The timing adds weight: Haaland joined Manchester City in 2022 from Borussia Dortmund and is currently leading the race for the Golden Boot with 26 goals in the 2025-26 Premier League season. That standing on the pitch makes the casting notable — it turns a sporting superstar whose image has long been compared to a marauding Viking into a central figure in a family movie that aims for a Christmas Day release.
Viqueens is explicitly a children's tale, but the presence of a high-profile striker who carries a global sporting profile introduces a friction point. Haaland's on-field persona — the powerhouse forward who dominates defenses — is the quality Zwart cites as creative fuel; it is also an image rooted in a kind of rugged masculinity at odds with the film's focus on fearless warrior girls. The director's decision to have Haaland appear as himself blurs those lines, asking whether a star known for physical dominance can be reframed as a source of authenticity in a story about young heroines.
The casting also closes an arc for Haaland away from the pitch: he will make his feature acting debut in a film due for release around Christmas, placing his first major screen role squarely in the holiday marketplace. For a performer who has been compared to a Viking both in looks and playing style, the film presents a straightforward proposition — it leverages that image to give a children's story a recognizable, headline-grabbing face — and a risk: whether that recognition will translate to family audiences rather than simply to sports fans.

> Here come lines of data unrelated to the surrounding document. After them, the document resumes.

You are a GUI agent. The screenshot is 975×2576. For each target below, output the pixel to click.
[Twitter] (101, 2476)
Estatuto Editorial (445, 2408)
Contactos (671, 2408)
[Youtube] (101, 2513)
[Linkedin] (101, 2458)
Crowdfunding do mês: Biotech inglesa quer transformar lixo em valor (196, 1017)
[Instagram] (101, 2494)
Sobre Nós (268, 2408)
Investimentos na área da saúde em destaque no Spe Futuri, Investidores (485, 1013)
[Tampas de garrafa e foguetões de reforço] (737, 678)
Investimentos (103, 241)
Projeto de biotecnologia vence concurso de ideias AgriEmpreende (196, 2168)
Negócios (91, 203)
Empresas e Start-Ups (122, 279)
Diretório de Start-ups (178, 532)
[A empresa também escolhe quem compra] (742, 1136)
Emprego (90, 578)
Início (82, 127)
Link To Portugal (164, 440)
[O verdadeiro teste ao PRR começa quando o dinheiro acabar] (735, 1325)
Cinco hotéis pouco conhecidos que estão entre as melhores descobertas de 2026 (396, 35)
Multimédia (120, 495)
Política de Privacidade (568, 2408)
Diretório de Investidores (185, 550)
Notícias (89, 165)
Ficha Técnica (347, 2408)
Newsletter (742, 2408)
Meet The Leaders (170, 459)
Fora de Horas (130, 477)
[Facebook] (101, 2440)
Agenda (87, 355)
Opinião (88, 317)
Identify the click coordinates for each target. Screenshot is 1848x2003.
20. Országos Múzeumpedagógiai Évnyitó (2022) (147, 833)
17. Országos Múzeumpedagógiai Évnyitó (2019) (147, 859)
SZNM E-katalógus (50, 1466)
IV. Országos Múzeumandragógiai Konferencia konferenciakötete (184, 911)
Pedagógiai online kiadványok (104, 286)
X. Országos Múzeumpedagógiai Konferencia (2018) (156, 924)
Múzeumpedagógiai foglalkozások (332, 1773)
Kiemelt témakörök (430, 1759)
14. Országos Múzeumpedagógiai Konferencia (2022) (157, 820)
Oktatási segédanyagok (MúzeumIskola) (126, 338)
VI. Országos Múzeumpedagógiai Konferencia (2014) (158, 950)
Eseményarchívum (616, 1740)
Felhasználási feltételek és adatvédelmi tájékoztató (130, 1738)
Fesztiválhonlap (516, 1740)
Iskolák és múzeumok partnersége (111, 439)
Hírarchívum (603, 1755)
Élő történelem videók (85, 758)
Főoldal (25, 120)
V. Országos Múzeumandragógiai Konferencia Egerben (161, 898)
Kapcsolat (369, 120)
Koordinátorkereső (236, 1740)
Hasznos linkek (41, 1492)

Viqueens will arrive on Christmas Day, and with Zwart's public endorsement of Haaland's persona — "powerful, fearless and uniquely Norwegian" — the film will be the moment millions first see the striker outside match highlights. For Haaland, who joined Manchester City in 2022, the holiday release is his formal crossing into entertainment; it will tell us, definitively, whether his Viking icon status can carry beyond football into a very different kind of stage.